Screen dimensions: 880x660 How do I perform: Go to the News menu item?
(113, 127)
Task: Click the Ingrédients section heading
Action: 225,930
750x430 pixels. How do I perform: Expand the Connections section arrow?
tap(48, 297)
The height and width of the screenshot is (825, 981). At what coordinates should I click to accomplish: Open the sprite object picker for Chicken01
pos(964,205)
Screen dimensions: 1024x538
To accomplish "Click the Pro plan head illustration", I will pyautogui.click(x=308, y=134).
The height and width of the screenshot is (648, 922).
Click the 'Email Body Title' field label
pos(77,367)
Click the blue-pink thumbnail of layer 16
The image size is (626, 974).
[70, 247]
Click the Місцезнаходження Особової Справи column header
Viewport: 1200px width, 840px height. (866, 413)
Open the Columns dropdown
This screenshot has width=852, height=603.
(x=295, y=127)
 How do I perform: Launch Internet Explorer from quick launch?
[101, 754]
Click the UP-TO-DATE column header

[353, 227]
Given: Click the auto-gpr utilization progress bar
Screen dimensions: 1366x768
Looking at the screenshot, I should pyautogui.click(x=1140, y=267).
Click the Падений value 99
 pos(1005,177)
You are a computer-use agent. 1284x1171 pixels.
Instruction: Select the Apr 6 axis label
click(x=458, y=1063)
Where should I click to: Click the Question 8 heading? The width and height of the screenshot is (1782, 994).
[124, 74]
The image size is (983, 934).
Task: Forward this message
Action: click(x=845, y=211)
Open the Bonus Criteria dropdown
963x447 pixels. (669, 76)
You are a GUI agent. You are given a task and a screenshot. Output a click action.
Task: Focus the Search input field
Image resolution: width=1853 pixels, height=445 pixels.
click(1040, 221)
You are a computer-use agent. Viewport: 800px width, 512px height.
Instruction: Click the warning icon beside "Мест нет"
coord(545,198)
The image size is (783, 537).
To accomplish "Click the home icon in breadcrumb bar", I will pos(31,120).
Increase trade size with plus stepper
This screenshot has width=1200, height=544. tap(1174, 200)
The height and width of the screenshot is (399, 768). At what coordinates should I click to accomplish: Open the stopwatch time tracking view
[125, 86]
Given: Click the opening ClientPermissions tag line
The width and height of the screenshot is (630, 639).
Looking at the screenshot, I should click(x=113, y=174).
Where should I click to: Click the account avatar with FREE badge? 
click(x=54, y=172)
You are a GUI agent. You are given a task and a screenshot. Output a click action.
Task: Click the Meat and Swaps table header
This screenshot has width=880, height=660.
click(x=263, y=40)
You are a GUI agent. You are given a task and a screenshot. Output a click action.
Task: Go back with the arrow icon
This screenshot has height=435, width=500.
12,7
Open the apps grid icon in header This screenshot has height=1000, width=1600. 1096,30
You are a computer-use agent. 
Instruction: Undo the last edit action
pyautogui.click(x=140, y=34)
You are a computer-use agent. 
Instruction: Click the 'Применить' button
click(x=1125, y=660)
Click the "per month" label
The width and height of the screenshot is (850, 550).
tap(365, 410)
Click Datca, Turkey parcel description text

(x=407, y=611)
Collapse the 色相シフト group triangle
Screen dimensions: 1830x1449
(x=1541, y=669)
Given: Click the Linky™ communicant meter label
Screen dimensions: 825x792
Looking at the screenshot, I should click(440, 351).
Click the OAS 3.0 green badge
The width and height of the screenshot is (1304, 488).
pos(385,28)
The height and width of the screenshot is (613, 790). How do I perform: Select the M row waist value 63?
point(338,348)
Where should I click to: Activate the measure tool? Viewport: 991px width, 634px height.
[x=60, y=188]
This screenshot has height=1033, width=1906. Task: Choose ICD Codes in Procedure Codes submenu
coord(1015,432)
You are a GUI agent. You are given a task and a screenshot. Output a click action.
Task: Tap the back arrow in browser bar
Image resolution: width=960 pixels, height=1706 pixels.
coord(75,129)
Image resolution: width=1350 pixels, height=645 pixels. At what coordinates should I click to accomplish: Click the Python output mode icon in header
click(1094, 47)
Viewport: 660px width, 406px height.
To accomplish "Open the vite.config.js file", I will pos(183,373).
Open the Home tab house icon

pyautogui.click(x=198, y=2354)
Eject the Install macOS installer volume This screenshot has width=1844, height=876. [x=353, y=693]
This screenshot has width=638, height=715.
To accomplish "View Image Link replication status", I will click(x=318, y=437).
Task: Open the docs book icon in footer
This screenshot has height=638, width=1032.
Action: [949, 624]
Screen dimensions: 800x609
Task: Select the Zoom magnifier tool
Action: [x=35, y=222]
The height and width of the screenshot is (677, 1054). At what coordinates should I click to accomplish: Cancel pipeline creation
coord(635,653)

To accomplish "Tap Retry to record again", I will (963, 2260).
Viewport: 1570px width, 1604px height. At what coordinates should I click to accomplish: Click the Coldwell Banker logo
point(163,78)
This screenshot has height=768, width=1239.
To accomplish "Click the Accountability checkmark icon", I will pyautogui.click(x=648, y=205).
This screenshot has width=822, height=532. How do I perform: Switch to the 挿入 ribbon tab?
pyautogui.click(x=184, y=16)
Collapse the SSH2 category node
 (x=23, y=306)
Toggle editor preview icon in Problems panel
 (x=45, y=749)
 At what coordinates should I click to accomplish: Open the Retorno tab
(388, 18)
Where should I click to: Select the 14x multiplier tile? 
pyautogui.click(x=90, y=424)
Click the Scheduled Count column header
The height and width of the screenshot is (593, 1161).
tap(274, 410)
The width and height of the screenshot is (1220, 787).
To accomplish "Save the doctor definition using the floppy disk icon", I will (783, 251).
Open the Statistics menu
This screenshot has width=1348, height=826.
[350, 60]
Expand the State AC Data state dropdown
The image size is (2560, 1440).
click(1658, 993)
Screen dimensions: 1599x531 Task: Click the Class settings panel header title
★ ★ ★ ★ ★ ★ ★
Exercise requirements
Nothing in the records should be left out; write all of them out again exactly.

Written answer
Screen dimensions: 880x660 How do I perform: Go to the News menu item?
(113, 127)
Task: Click the Ingrédients section heading
Action: 225,930
750x430 pixels. How do I perform: Expand the Connections section arrow?
tap(48, 297)
The height and width of the screenshot is (825, 981). At what coordinates should I click to accomplish: Open the sprite object picker for Chicken01
pos(964,205)
Screen dimensions: 1024x538
To accomplish "Click the Pro plan head illustration", I will pyautogui.click(x=308, y=134).
The height and width of the screenshot is (648, 922).
Click the 'Email Body Title' field label
pos(77,367)
Click the blue-pink thumbnail of layer 16
The image size is (626, 974).
[70, 247]
Click the Місцезнаходження Особової Справи column header
Viewport: 1200px width, 840px height. (866, 413)
Open the Columns dropdown
This screenshot has width=852, height=603.
(x=295, y=127)
 How do I perform: Launch Internet Explorer from quick launch?
[101, 754]
Click the UP-TO-DATE column header

[353, 227]
Given: Click the auto-gpr utilization progress bar
Screen dimensions: 1366x768
Looking at the screenshot, I should pyautogui.click(x=1140, y=267).
Click the Падений value 99
 pos(1005,177)
You are a computer-use agent. 1284x1171 pixels.
Instruction: Select the Apr 6 axis label
click(x=458, y=1063)
Where should I click to: Click the Question 8 heading? The width and height of the screenshot is (1782, 994).
[124, 74]
The image size is (983, 934).
Task: Forward this message
Action: click(x=845, y=211)
Open the Bonus Criteria dropdown
963x447 pixels. (669, 76)
You are a GUI agent. You are given a task and a screenshot. Output a click action.
Task: Focus the Search input field
Image resolution: width=1853 pixels, height=445 pixels.
click(1040, 221)
You are a computer-use agent. Viewport: 800px width, 512px height.
Instruction: Click the warning icon beside "Мест нет"
coord(545,198)
The image size is (783, 537).
To accomplish "Click the home icon in breadcrumb bar", I will pos(31,120).
Increase trade size with plus stepper
This screenshot has width=1200, height=544. tap(1174, 200)
The height and width of the screenshot is (399, 768). At what coordinates should I click to accomplish: Open the stopwatch time tracking view
[125, 86]
Given: Click the opening ClientPermissions tag line
The width and height of the screenshot is (630, 639).
Looking at the screenshot, I should click(x=113, y=174).
Where should I click to: Click the account avatar with FREE badge? 
click(x=54, y=172)
You are a GUI agent. You are given a task and a screenshot. Output a click action.
Task: Click the Meat and Swaps table header
This screenshot has width=880, height=660.
click(x=263, y=40)
You are a GUI agent. You are given a task and a screenshot. Output a click action.
Task: Go back with the arrow icon
This screenshot has height=435, width=500.
12,7
Open the apps grid icon in header This screenshot has height=1000, width=1600. 1096,30
You are a computer-use agent. 
Instruction: Undo the last edit action
pyautogui.click(x=140, y=34)
You are a computer-use agent. 
Instruction: Click the 'Применить' button
click(x=1125, y=660)
Click the "per month" label
The width and height of the screenshot is (850, 550).
tap(365, 410)
Click Datca, Turkey parcel description text

(x=407, y=611)
Collapse the 色相シフト group triangle
Screen dimensions: 1830x1449
(x=1541, y=669)
Given: Click the Linky™ communicant meter label
Screen dimensions: 825x792
Looking at the screenshot, I should click(440, 351).
Click the OAS 3.0 green badge
The width and height of the screenshot is (1304, 488).
pos(385,28)
The height and width of the screenshot is (613, 790). How do I perform: Select the M row waist value 63?
point(338,348)
Where should I click to: Activate the measure tool? Viewport: 991px width, 634px height.
[x=60, y=188]
This screenshot has height=1033, width=1906. Task: Choose ICD Codes in Procedure Codes submenu
coord(1015,432)
You are a GUI agent. You are given a task and a screenshot. Output a click action.
Task: Tap the back arrow in browser bar
Image resolution: width=960 pixels, height=1706 pixels.
coord(75,129)
Image resolution: width=1350 pixels, height=645 pixels. At what coordinates should I click to accomplish: Click the Python output mode icon in header
click(1094, 47)
Viewport: 660px width, 406px height.
To accomplish "Open the vite.config.js file", I will pos(183,373).
Open the Home tab house icon

pyautogui.click(x=198, y=2354)
Eject the Install macOS installer volume This screenshot has width=1844, height=876. [x=353, y=693]
This screenshot has width=638, height=715.
To accomplish "View Image Link replication status", I will click(x=318, y=437).
Task: Open the docs book icon in footer
This screenshot has height=638, width=1032.
Action: [949, 624]
Screen dimensions: 800x609
Task: Select the Zoom magnifier tool
Action: [x=35, y=222]
The height and width of the screenshot is (677, 1054). At what coordinates should I click to accomplish: Cancel pipeline creation
coord(635,653)

To accomplish "Tap Retry to record again", I will (963, 2260).
Viewport: 1570px width, 1604px height. At what coordinates should I click to accomplish: Click the Coldwell Banker logo
point(163,78)
This screenshot has height=768, width=1239.
To accomplish "Click the Accountability checkmark icon", I will pyautogui.click(x=648, y=205).
This screenshot has width=822, height=532. How do I perform: Switch to the 挿入 ribbon tab?
pyautogui.click(x=184, y=16)
Collapse the SSH2 category node
 (x=23, y=306)
Toggle editor preview icon in Problems panel
 (x=45, y=749)
 At what coordinates should I click to accomplish: Open the Retorno tab
(388, 18)
Where should I click to: Select the 14x multiplier tile? 
pyautogui.click(x=90, y=424)
Click the Scheduled Count column header
The height and width of the screenshot is (593, 1161).
tap(274, 410)
The width and height of the screenshot is (1220, 787).
To accomplish "Save the doctor definition using the floppy disk icon", I will (783, 251).
Open the Statistics menu
This screenshot has width=1348, height=826.
[350, 60]
Expand the State AC Data state dropdown
The image size is (2560, 1440).
click(1658, 993)
Screen dimensions: 1599x531 Task: Click the Class settings panel header title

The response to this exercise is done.